* [Description of the task]:
The reply should hold nothing except the lines from the one with "Screen dimensions: 600x411" through the end of the entries, duplicated exactly and with no pictures.

* [Recorded data]:

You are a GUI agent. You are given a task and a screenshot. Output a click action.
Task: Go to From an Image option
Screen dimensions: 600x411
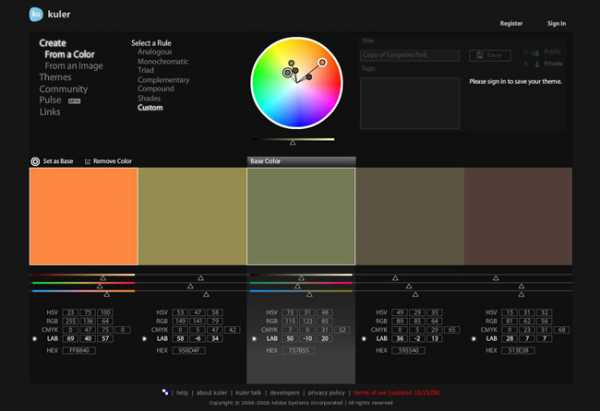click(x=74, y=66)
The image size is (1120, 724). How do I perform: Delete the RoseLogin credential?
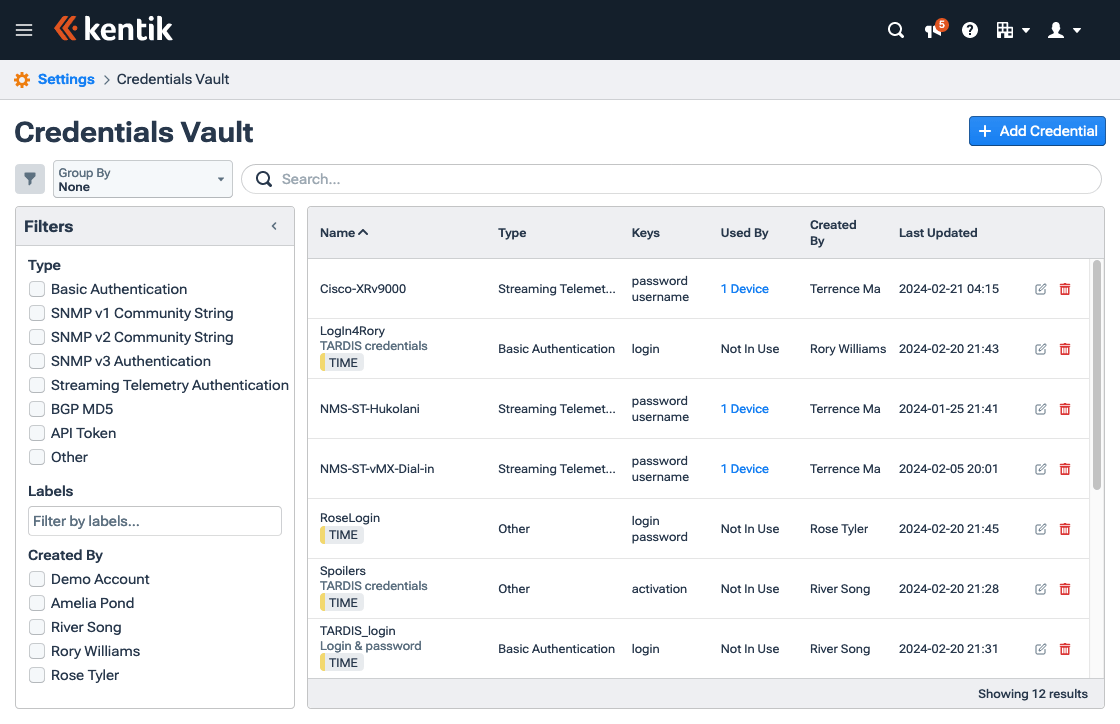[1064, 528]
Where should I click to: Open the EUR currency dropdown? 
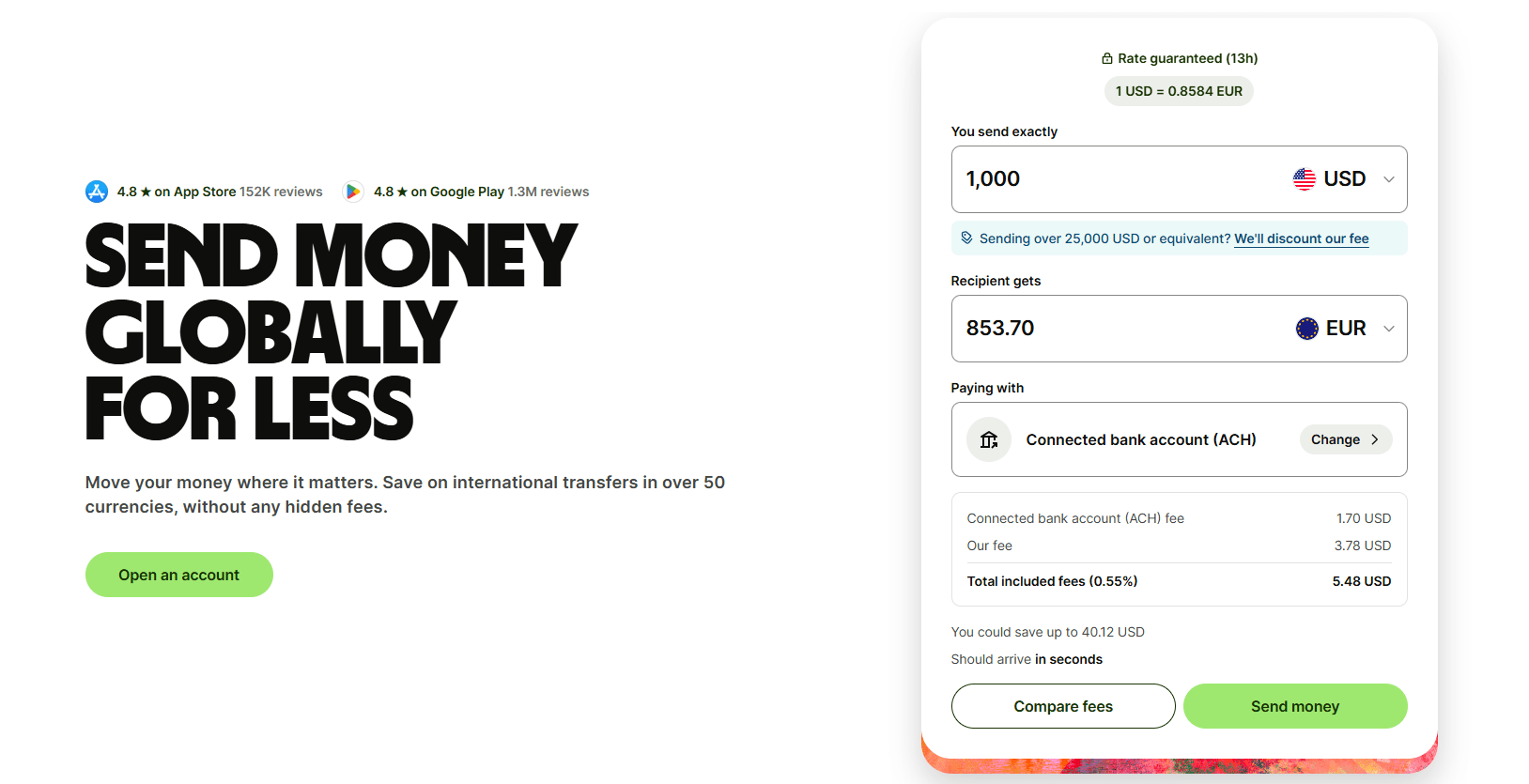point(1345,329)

* [Reply to the task]:
Screen dimensions: 600x411
click(x=74, y=66)
The image size is (1120, 724). How do I perform: Delete the RoseLogin credential?
[1064, 528]
Where should I click to: Open the EUR currency dropdown? 
point(1345,329)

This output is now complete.